# ***PREPROCESSING DATA***

In [None]:
import pandas as pd

data = pd.read_csv("dataset.csv", on_bad_lines='warn')

data.info()

In [None]:
df = pd.DataFrame(data[['teks']])
df.head(5)

**PROSES HAPUS DATA DUPLIKAT**

---



In [None]:
df.info()

In [None]:
df.drop_duplicates(subset ="teks", keep = 'first', inplace = True)
df.info()

**WORDCLOUD SEBELUM PREPROCESSING**

---



In [None]:
import pandas as pd
import numpy as np
from PIL import Image
from wordcloud import WordCloud, STOPWORDS, ImageColorGenerator
import matplotlib.pyplot as plt

df['teks'] = df['teks'].fillna('')

text = ' '.join(df['teks'].astype(str).tolist())
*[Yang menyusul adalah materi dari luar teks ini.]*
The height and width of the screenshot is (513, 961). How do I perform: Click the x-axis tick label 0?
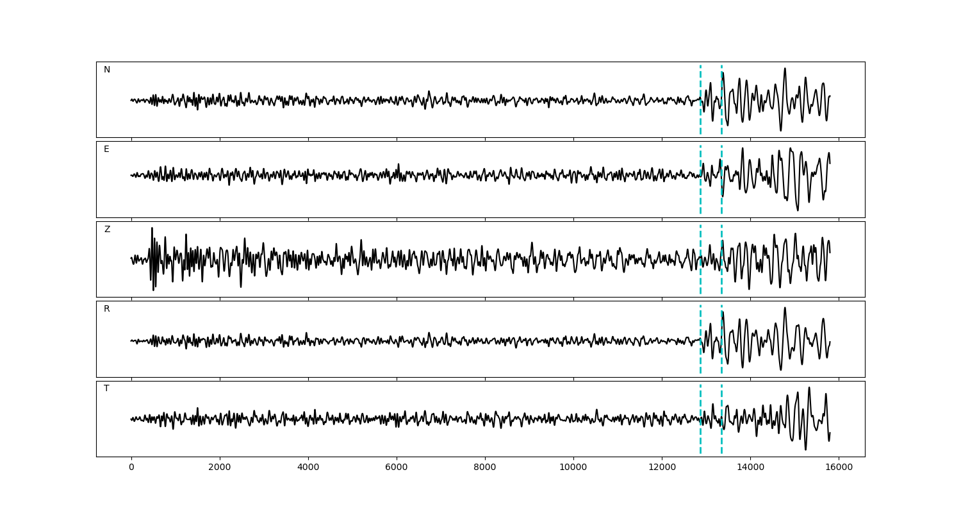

stopwords = set(STOPWORDS)

wc = WordCloud(stopwords=stopwords, background_color="white", max_words=500, width=800, height=400)

wc.generate(text)

plt.figure(figsize=(10, 5))
plt.imshow(wc, interpolation='bilinear')
plt.axis("off")
plt.show()

In [None]:
import matplotlib.pyplot as plt
from collections import Counter

text = " ".join(df["teks"])

tokens = text.split()
word_counts = Counter(tokens)

top_words = word_counts.most_common(10)
word, count = zip(*top_words)
# Menggunakan palet warna lebih soft
colors = plt.cm.Pastel1(range(len(word)))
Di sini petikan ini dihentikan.